### Exercício
Reescreva os registros abaixo trocando "icon" por "button", sem mudar mais nada. Não inclua as imagens na resposta.

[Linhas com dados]
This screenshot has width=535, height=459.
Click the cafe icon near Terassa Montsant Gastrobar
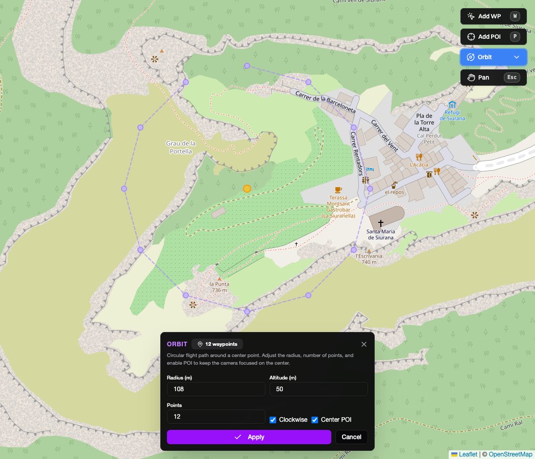(338, 189)
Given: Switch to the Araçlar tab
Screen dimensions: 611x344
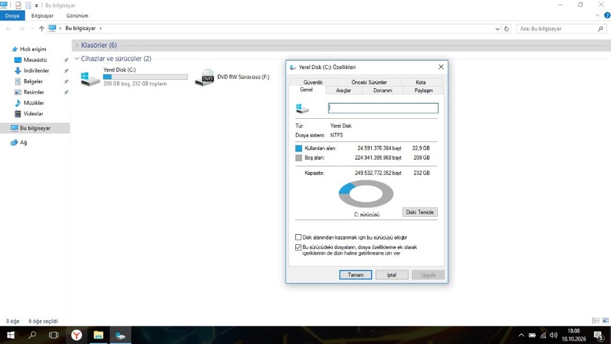Looking at the screenshot, I should (x=343, y=91).
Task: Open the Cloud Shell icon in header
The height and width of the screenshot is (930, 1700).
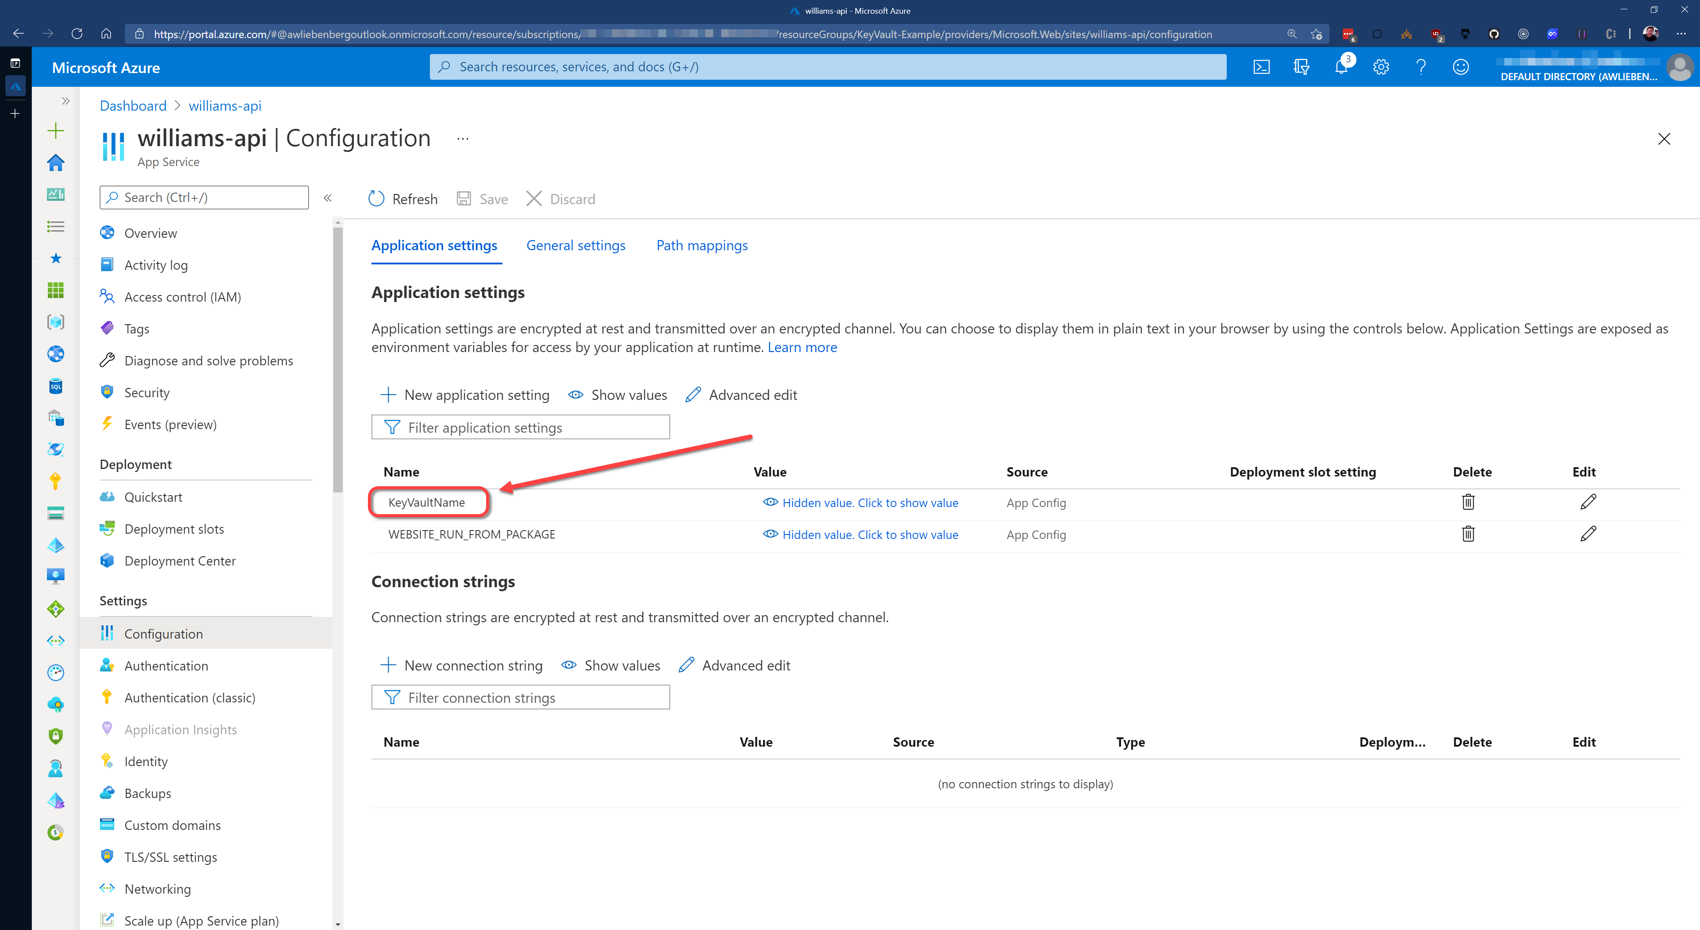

### Resultado do exercício
This screenshot has width=535, height=459.
Click the cafe button near Terassa Montsant Gastrobar
(338, 189)
Given: Switch to the Araçlar tab
Screen dimensions: 611x344
Looking at the screenshot, I should (x=343, y=91).
Task: Open the Cloud Shell button in header
The height and width of the screenshot is (930, 1700).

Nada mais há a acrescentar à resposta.